最近のテクノロジーにより紙や国家や企業といった虚構への関心を失い、物理的現実や生物学的現実の解明に注力すると思われるかもしれないが、むしろ共同主観的現実が客観的現実と主観的現実を今まで以上に制御する出来るようになる。古代ローマを例にとると、’神の化身’であるファラオは他の人と同じように老化し亡くなっていくし、聖なるワニは他のワニと同じ哺乳類に過ぎない。だが科学の進歩により「スーパーワニ」を作り出したり、人間のエリート層に永遠の若さを与えられたりできるかもしれない。その結果神話と宗教をかつてないほど強力にするだろう。
21世紀の様々な課題(本書の前半で取り上げたもの)に取り組むためには、科学と宗教をどう折り合いをつけるか考えるべきだ。

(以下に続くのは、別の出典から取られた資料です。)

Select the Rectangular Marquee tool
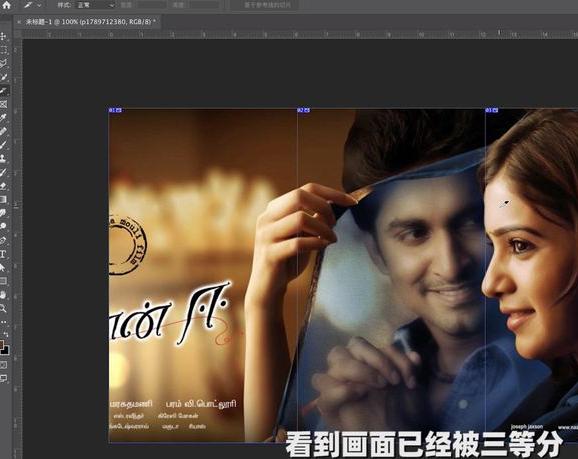This screenshot has width=578, height=459. coord(3,50)
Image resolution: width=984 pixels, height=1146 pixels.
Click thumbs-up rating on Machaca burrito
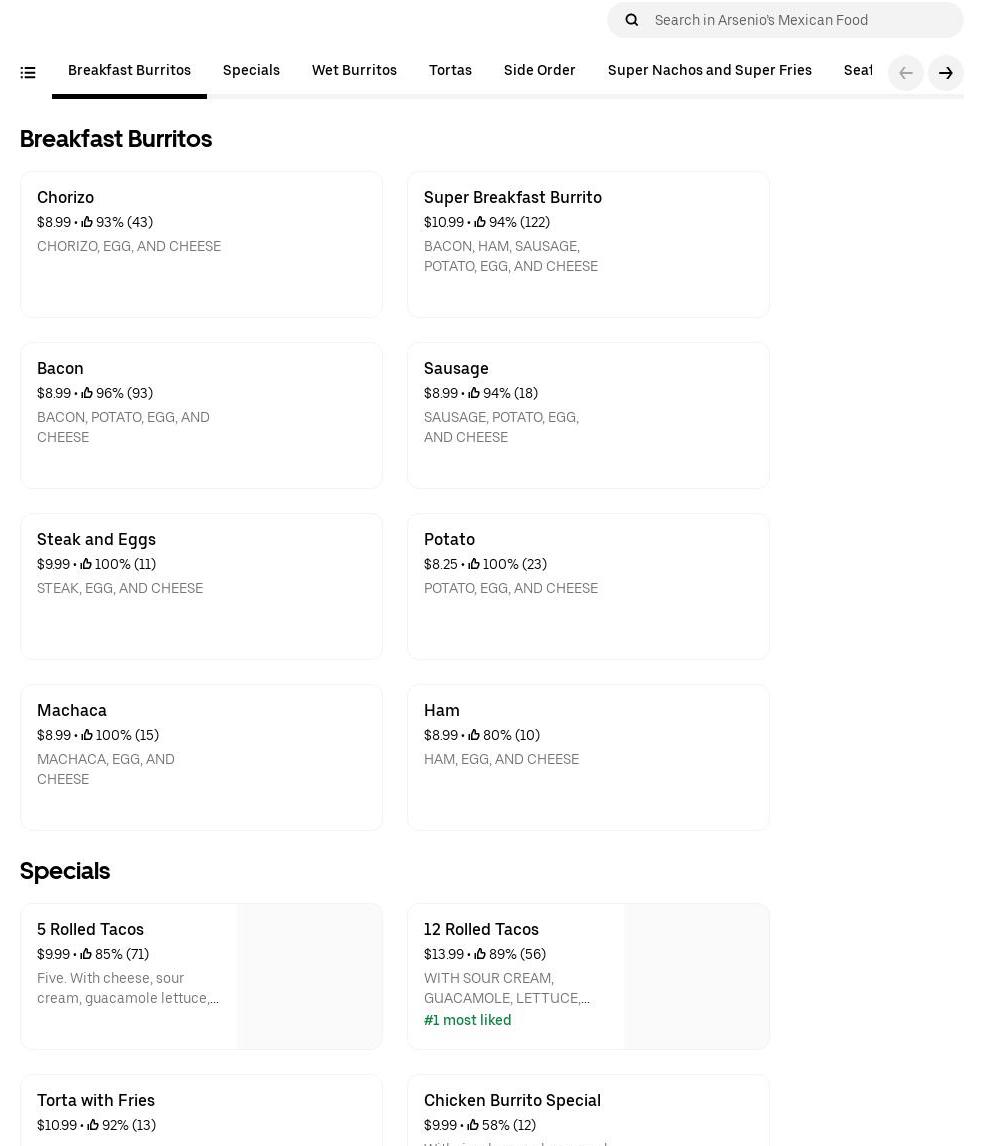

宗教とは「私たちが創作したわけでもなく変えることもできない道徳律の体系に、私たち人間は支配されている」と断言する。宗教とは人間が作り出したもので、社会的な機能によって定義されている。前半でも書いたが、本書では宗教というのはキリスト教やイスラム教など以外にも自由主義や共産主義なども上の「」内を満たしているため宗教である。
私たちが知る限り、あらゆる人間社会が何らかの道徳体系を信じ、その成員に道徳律を従わなければならないと命じ、道徳律に背けば大惨事を招くと言い聞かせる。
宗教と科学の隔たりが思っている以上に小さいのに対し、宗教と霊性の隔たりは意外にもずっと大きい。宗教はこの世の秩序を強固にしようとするのに対し、霊性はこの世界から逃れようとする。
科学と宗教の関係を考える。科学は事実を研究し、宗教は倫理的な判断をするが、事実に関する主張もする。そのため事実に関する主張で科学と宗教が衝突することが多い。
妊娠中絶を例にとる。ほとんどの人は人の命は神聖で、殺人は許されないとしているがヒトの命が始まるのはいつか。受精直後か、誕生後か、またはそれ以外か、などがあるが、この疑問には科学と宗教では相対する問題である。科学は宗教が下す論理的な判断を反証することも確証することもできない。
ただ倫理的な判断と事実に関する言論は、いつも簡単に区別できるわけではない。宗教は事実に関する言論を論理的な判断に変え、比較的単純な議題を分かりにくくする傾向がある。逆に論理的な判断は、事実に関する言論を内包することが多い。
以上から(科学と宗教の関係を………あたりからここまでで)科学は私たちが思っている以上に倫理的な議論に貢献できるが、越えられない一線がある。宗教は科学研究の論理的正当性を提供し、科学の知見と科学的発見の利用法に影響を与える。
本書下巻でも科学と宗教(人間至上主義)との関係性を扱う。近代と現代の歴史は科学と人間至上主義との取り決めを形にするプロセスとみると良い。ではその取り決め(契約)とは何なのか。この契約が崩れかけているのはなぜか、その後にとってかわるかもしれない取り決めを説明する。